* [SELECTED EXCERPT]
◆ ◆ ◆

Yes, I suppose not all ports don't support all languages.  I don't
know if that's true for VAX.  If so, then I would assume the rule
becomes "all supported languages".

 Steven> What I'm saying is that if you really want/need for some
 Steven> reason to do full bootstraps of the latest and greatest GCC
 Steven> on something as old and slow as m68k (the old kind), VAX, or
 Steven> PDP-11, you should not complain that other people have moved
 Steven> on to recent targets where a bootstrap is not such a big deal
 Steven> and the new features in GCC make the difference between a
 Steven> good or poor compiler for that target.

So long as the testing rules are what they are, I can't agree with
that.  If the testing rules are changed to allow less testing when the
platform in question is slow, that's a different matter.

Note that the PDP-11 case is different, that's not a native target.

Also, when platform obsoletion is discussed, lack of test results is
often mentioned as a metric.  It seems unfair to complain about lack
of test results when the software being tested is the cause (or part
of the cause), not necessarily the lack of tester interest.

◆ ◆ ◆

* [DATA SEGMENT]
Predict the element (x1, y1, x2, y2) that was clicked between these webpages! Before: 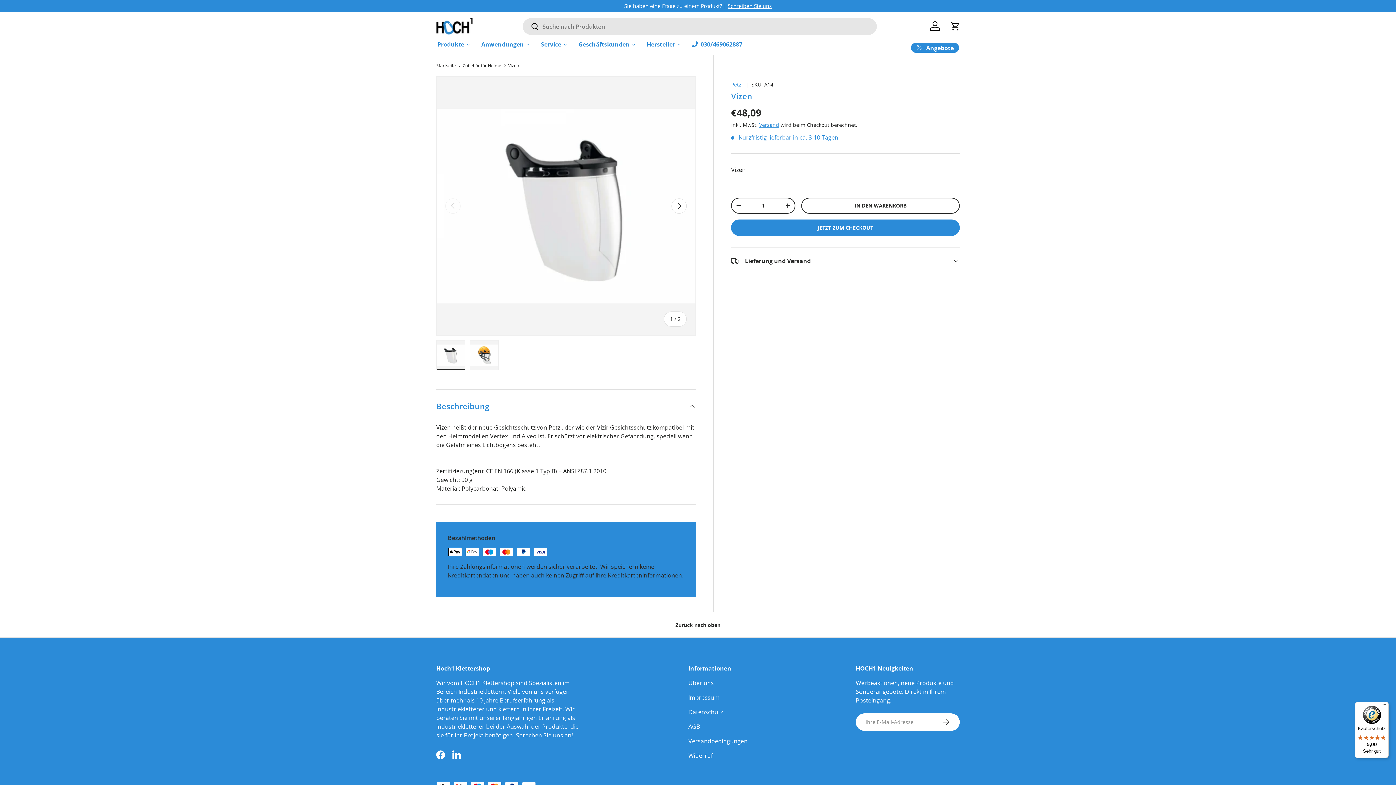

◆ ◆ ◆

* [PROBLEM] List every platform that the lines beginning "Steven>" in the GCC testing excerpt above describe as old and slow.

* [ANSWER IN FULL] m68k (the old kind), VAX, PDP-11